In order to solve the problems of high performance and small size incompatibility, as well as limited bandwidth, of traditional polarization filters in optical communication systems, this work presents an all-fiber polarization filter using dual elliptical gold layer deposited photonic crystal fiber by the finite element tool. The gold layers are plated on the inside of the two elliptical holes to create surface plasmon resonance effect, which cause the signal intensity in x-polarized direction to be much greater than that in y-polarized direction.

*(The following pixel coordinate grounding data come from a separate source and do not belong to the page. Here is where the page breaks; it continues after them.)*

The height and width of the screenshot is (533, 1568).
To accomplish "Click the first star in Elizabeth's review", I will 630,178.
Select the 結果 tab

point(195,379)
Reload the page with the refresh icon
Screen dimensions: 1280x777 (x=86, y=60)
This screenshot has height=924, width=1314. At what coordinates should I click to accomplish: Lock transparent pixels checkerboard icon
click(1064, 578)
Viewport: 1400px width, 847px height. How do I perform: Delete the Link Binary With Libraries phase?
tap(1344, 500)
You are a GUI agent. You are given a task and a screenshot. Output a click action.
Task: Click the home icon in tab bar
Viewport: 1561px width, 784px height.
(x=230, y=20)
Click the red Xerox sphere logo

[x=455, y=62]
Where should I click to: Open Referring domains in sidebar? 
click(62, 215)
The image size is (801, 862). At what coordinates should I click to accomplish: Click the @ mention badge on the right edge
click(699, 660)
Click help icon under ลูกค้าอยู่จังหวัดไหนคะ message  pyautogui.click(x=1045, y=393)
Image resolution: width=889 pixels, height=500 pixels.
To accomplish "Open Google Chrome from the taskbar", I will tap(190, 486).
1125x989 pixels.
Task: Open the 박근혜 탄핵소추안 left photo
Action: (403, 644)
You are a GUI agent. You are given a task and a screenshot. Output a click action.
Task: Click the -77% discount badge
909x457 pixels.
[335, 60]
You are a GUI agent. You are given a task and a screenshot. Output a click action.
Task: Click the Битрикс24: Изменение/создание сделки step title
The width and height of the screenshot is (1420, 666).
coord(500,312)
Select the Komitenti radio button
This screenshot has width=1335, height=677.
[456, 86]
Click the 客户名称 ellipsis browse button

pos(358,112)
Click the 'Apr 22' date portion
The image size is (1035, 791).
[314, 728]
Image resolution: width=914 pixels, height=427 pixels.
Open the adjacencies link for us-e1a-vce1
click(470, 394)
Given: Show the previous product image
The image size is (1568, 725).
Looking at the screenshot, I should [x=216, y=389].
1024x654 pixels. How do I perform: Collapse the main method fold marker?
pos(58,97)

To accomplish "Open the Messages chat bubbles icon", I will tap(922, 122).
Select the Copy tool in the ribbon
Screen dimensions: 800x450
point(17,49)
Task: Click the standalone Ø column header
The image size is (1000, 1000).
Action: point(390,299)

The simulation results illustrate that when hole-to-hole pitch Λ is 2.0 μm, cladding hole diameter d 1 is 2.0 μm, two inner-holes’ diameter d 2 is 0.3 μm, spacing between two inner-holes d s is 0.755 μm, the major axis length of elliptical holes a is 2.0 μm, the minor axis length of elliptical holes b is 0.97 μm, the gold thin layer t is 100 nm, the proposed PCF filter exhibits good filtering performance at the communication wavelength of 1.55 μm, where the confinement loss in x- and y-polarized direction are 303.91 dB cm−1 and 0.06 dB cm−1, respectively. The crosstalk and operating bandwidth improve with the increment of device’s length, the 800 μm-long PCF filter possesses the maximum crosstalk of −211.14 dB and the bandwidth of 600 nm. Finally, the experimental scheme is also discussed. We believe that this photonic filter can play a significant role in optical communication, optical sensing, spectral analysis, and other related fields.